After biofilm formation, coupons were rinsed twice with 5 mL of sterile physiological saline to remove any attached bacterial cells, and separately placed in Petri dishes containing 20 mL of one of the tested disinfectants at 25±2ºC for 10 min. A positive control was performed by placing a coupon in a Petri dish containing 20 mL of sterile physiological saline. The coupons were removed from the dishes and immediately transferred to 5 mL of Letheen Broth (11) for 10 min to inactive the disinfectants and rinsed twice again with 5 mL of sterile physiological saline. They were then placed in glass tubes containing 5 mL of sterile physiological saline, sonicated at 40kHz for 8 min (or 36kHz for 10 min) and vortexed for 10s (21). This procedure releases viable bacteria adhering to the coupons into the physiological saline. To quantify viable cells, bacteria were resuspended, serially diluted 10-fold with sterilized physiological saline and cultured in trypticase soy agar at 37ºC for 24-48h (21).
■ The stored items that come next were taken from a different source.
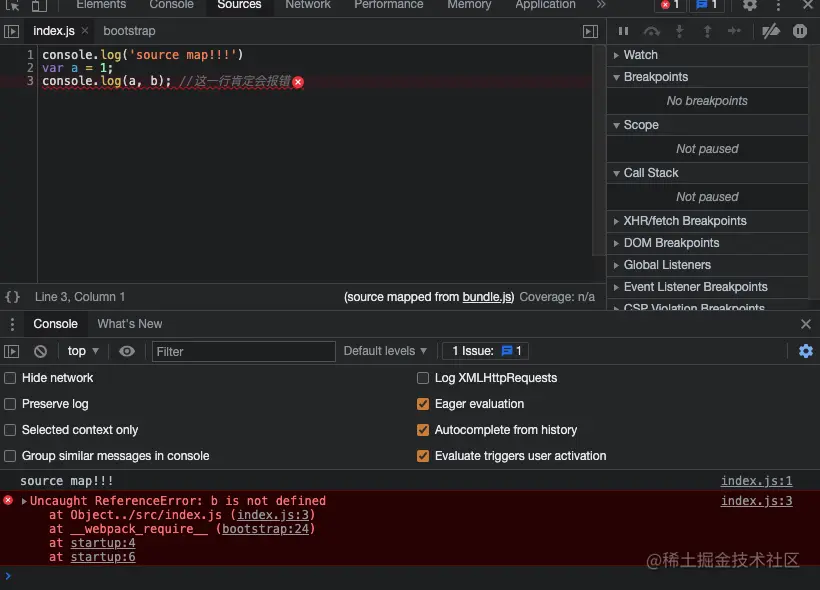Open Default levels dropdown
820x590 pixels.
tap(385, 351)
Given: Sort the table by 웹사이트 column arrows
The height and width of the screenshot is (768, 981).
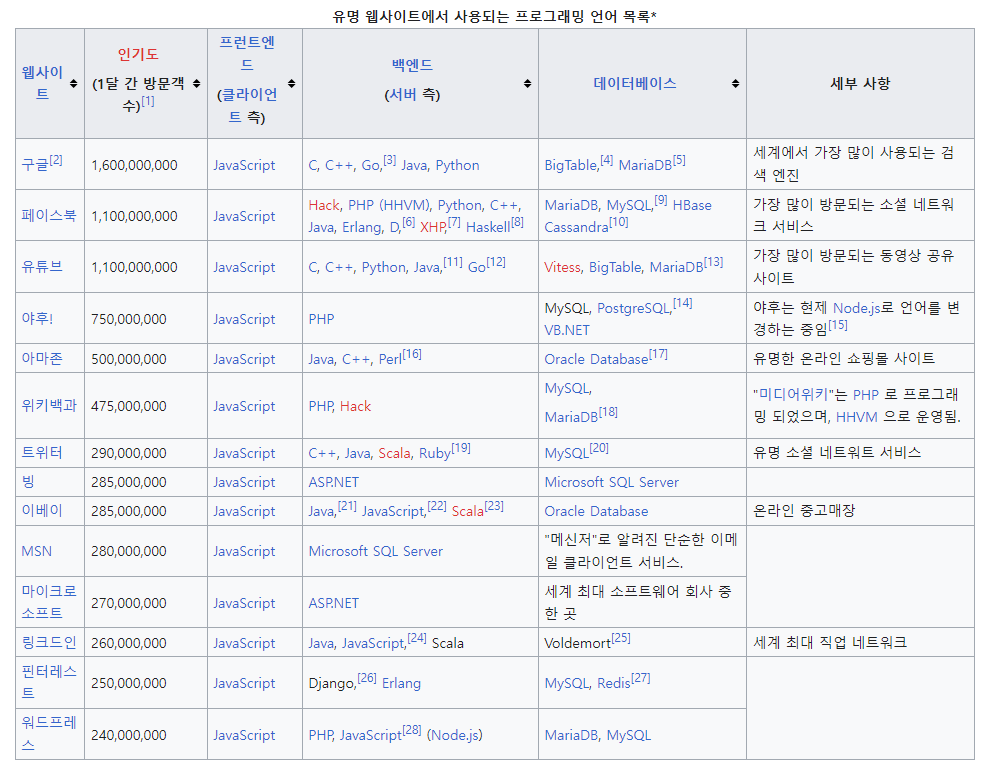Looking at the screenshot, I should (x=73, y=84).
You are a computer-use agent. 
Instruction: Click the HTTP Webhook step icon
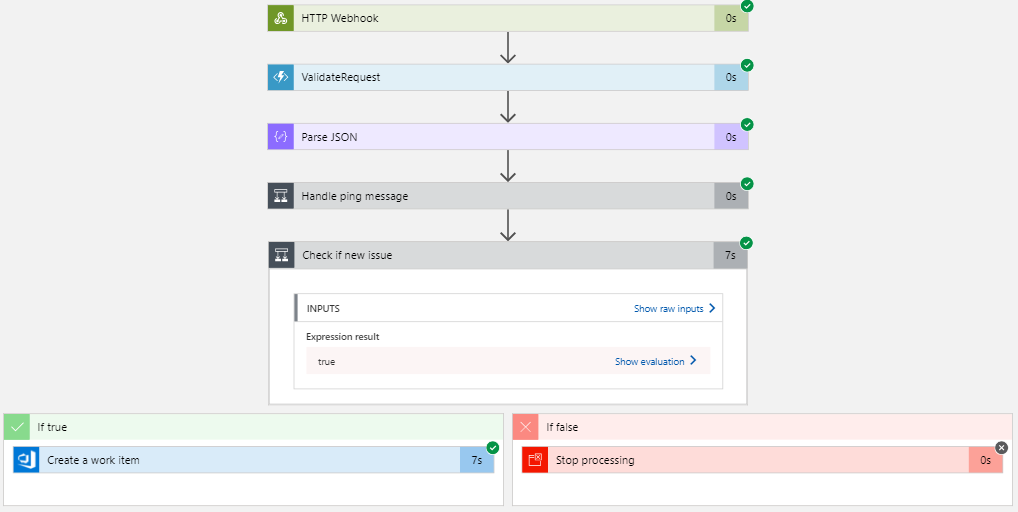281,18
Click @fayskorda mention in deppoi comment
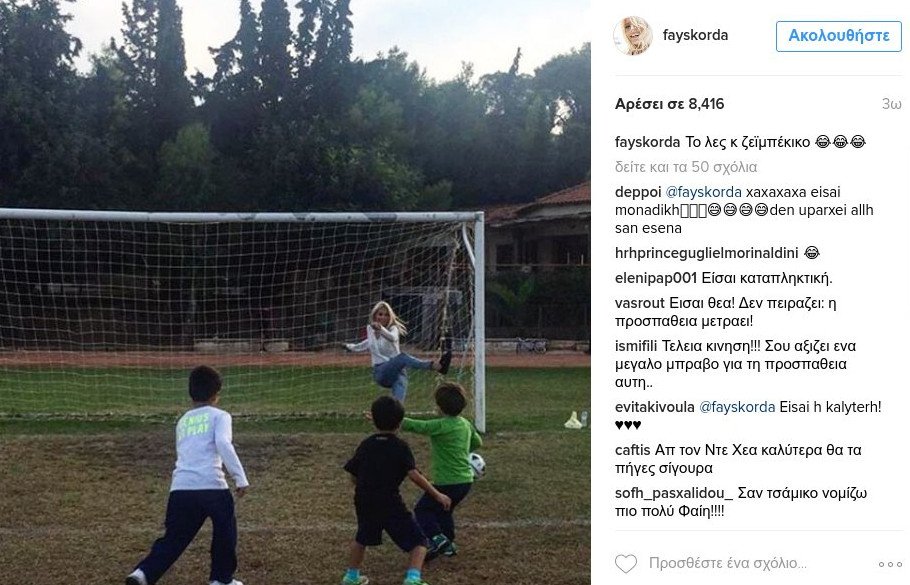Image resolution: width=910 pixels, height=585 pixels. (703, 192)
The experiment was repeated three times for each strain, and the mean and standard deviation were calculated.

Activities of the tested disinfectants against the planktonic cells

A 0.05 mL aliquot of 108 CFU/mL suspension prepared as described above was added to glass tubes containing separately 4.95 mL of each tested disinfectant at 25ºC±2ºC and vortexed for about 10s. A positive control was performed by adding a 0.05 mL aliquot of the suspension (108 CFU/mL) to a glass tube containing 4.95 mL of sterile physiological saline. From each tube, 0.5 mL was sampled after 10 min, added to 4.5 mL of Letheen Broth (11) to inactivate the disinfectants for 10 min, and vortexed again for 10s. Viable cells were counted as described above. The experiment was performed three times for each strain, and the mean and standard deviation were calculated (21).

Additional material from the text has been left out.